TASK STATEMENT.
All entries should be printed precisely as written.

[Stored data]
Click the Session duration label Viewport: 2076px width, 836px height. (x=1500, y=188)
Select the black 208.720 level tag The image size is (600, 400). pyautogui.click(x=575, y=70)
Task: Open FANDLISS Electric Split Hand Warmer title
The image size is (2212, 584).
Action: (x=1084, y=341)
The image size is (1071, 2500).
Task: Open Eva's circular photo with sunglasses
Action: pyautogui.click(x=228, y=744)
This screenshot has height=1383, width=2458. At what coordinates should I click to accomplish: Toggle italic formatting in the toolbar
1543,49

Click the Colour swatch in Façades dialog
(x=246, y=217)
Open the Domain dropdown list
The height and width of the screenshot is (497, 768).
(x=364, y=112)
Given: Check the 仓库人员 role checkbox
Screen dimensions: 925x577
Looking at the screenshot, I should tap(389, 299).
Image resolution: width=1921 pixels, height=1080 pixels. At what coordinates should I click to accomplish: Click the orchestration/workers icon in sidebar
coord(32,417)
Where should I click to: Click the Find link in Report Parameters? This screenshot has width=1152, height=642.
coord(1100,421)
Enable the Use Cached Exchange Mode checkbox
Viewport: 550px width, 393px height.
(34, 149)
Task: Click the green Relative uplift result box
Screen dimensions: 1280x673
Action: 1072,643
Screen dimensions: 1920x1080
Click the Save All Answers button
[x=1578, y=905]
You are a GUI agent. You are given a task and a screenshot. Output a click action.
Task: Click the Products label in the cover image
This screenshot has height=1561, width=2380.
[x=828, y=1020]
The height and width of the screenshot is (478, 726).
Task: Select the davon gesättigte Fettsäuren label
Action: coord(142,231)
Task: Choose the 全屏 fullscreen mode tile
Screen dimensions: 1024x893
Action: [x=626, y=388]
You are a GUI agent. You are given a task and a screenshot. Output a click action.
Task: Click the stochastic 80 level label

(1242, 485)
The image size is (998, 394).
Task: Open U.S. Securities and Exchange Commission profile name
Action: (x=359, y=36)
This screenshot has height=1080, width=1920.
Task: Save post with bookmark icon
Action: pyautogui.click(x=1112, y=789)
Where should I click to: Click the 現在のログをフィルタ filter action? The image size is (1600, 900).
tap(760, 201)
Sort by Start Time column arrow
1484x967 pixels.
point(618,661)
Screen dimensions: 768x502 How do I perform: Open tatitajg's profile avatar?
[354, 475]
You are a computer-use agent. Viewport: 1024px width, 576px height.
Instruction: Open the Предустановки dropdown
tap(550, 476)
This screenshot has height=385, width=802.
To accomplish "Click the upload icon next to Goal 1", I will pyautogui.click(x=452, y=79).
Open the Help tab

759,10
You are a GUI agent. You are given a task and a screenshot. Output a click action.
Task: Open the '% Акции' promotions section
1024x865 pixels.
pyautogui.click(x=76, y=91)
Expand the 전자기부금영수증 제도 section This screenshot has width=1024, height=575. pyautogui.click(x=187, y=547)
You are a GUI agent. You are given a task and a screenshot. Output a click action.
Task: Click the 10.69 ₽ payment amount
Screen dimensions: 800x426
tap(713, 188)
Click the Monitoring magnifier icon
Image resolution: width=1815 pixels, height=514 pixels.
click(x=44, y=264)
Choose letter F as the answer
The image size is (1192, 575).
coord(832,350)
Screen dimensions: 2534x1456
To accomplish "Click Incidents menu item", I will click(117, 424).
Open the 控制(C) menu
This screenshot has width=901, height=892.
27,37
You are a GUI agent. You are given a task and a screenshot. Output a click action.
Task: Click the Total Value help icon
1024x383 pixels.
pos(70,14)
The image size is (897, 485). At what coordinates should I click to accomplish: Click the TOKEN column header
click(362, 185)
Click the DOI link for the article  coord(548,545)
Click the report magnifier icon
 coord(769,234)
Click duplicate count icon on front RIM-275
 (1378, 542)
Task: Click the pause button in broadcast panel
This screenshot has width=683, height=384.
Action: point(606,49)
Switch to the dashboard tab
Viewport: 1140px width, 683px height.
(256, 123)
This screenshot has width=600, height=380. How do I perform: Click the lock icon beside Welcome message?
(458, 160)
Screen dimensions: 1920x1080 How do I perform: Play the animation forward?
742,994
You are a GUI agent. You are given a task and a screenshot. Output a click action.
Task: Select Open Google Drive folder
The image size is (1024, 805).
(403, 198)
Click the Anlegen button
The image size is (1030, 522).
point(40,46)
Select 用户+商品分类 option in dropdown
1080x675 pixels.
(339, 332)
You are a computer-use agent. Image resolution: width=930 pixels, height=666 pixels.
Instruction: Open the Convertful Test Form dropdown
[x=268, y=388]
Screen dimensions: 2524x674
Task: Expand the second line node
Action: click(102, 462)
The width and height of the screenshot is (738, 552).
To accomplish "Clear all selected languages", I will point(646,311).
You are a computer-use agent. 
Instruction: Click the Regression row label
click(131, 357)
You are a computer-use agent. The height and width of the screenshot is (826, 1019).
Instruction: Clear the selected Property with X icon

ANSWER BOX.
Click the Session duration label Viewport: 2076px width, 836px height. (x=1500, y=188)
Select the black 208.720 level tag The image size is (600, 400). pyautogui.click(x=575, y=70)
Task: Open FANDLISS Electric Split Hand Warmer title
The image size is (2212, 584).
Action: (x=1084, y=341)
The image size is (1071, 2500).
Task: Open Eva's circular photo with sunglasses
Action: pyautogui.click(x=228, y=744)
This screenshot has height=1383, width=2458. At what coordinates should I click to accomplish: Toggle italic formatting in the toolbar
1543,49

Click the Colour swatch in Façades dialog
(x=246, y=217)
Open the Domain dropdown list
The height and width of the screenshot is (497, 768).
(x=364, y=112)
Given: Check the 仓库人员 role checkbox
Screen dimensions: 925x577
Looking at the screenshot, I should tap(389, 299).
Image resolution: width=1921 pixels, height=1080 pixels. At what coordinates should I click to accomplish: Click the orchestration/workers icon in sidebar
coord(32,417)
Where should I click to: Click the Find link in Report Parameters? This screenshot has width=1152, height=642.
coord(1100,421)
Enable the Use Cached Exchange Mode checkbox
Viewport: 550px width, 393px height.
(34, 149)
Task: Click the green Relative uplift result box
Screen dimensions: 1280x673
Action: 1072,643
Screen dimensions: 1920x1080
Click the Save All Answers button
[x=1578, y=905]
You are a GUI agent. You are given a task and a screenshot. Output a click action.
Task: Click the Products label in the cover image
This screenshot has height=1561, width=2380.
[x=828, y=1020]
The height and width of the screenshot is (478, 726).
Task: Select the davon gesättigte Fettsäuren label
Action: coord(142,231)
Task: Choose the 全屏 fullscreen mode tile
Screen dimensions: 1024x893
Action: [x=626, y=388]
You are a GUI agent. You are given a task and a screenshot. Output a click action.
Task: Click the stochastic 80 level label

(1242, 485)
The image size is (998, 394).
Task: Open U.S. Securities and Exchange Commission profile name
Action: (x=359, y=36)
This screenshot has height=1080, width=1920.
Task: Save post with bookmark icon
Action: pyautogui.click(x=1112, y=789)
Where should I click to: Click the 現在のログをフィルタ filter action? The image size is (1600, 900).
tap(760, 201)
Sort by Start Time column arrow
1484x967 pixels.
point(618,661)
Screen dimensions: 768x502 How do I perform: Open tatitajg's profile avatar?
[354, 475]
You are a computer-use agent. Viewport: 1024px width, 576px height.
Instruction: Open the Предустановки dropdown
tap(550, 476)
This screenshot has height=385, width=802.
To accomplish "Click the upload icon next to Goal 1", I will pyautogui.click(x=452, y=79).
Open the Help tab

759,10
You are a GUI agent. You are given a task and a screenshot. Output a click action.
Task: Open the '% Акции' promotions section
1024x865 pixels.
pyautogui.click(x=76, y=91)
Expand the 전자기부금영수증 제도 section This screenshot has width=1024, height=575. pyautogui.click(x=187, y=547)
You are a GUI agent. You are given a task and a screenshot. Output a click action.
Task: Click the 10.69 ₽ payment amount
Screen dimensions: 800x426
tap(713, 188)
Click the Monitoring magnifier icon
Image resolution: width=1815 pixels, height=514 pixels.
click(x=44, y=264)
Choose letter F as the answer
The image size is (1192, 575).
coord(832,350)
Screen dimensions: 2534x1456
To accomplish "Click Incidents menu item", I will click(117, 424).
Open the 控制(C) menu
This screenshot has width=901, height=892.
27,37
You are a GUI agent. You are given a task and a screenshot. Output a click action.
Task: Click the Total Value help icon
1024x383 pixels.
pos(70,14)
The image size is (897, 485). At what coordinates should I click to accomplish: Click the TOKEN column header
click(362, 185)
Click the DOI link for the article  coord(548,545)
Click the report magnifier icon
 coord(769,234)
Click duplicate count icon on front RIM-275
 (1378, 542)
Task: Click the pause button in broadcast panel
This screenshot has width=683, height=384.
Action: point(606,49)
Switch to the dashboard tab
Viewport: 1140px width, 683px height.
(256, 123)
This screenshot has width=600, height=380. How do I perform: Click the lock icon beside Welcome message?
(458, 160)
Screen dimensions: 1920x1080 How do I perform: Play the animation forward?
742,994
You are a GUI agent. You are given a task and a screenshot. Output a click action.
Task: Select Open Google Drive folder
The image size is (1024, 805).
(403, 198)
Click the Anlegen button
The image size is (1030, 522).
point(40,46)
Select 用户+商品分类 option in dropdown
1080x675 pixels.
(339, 332)
You are a computer-use agent. Image resolution: width=930 pixels, height=666 pixels.
Instruction: Open the Convertful Test Form dropdown
[x=268, y=388]
Screen dimensions: 2524x674
Task: Expand the second line node
Action: click(102, 462)
The width and height of the screenshot is (738, 552).
To accomplish "Clear all selected languages", I will point(646,311).
You are a computer-use agent. 
Instruction: Click the Regression row label
click(131, 357)
You are a computer-use agent. The height and width of the screenshot is (826, 1019).
Instruction: Clear the selected Property with X icon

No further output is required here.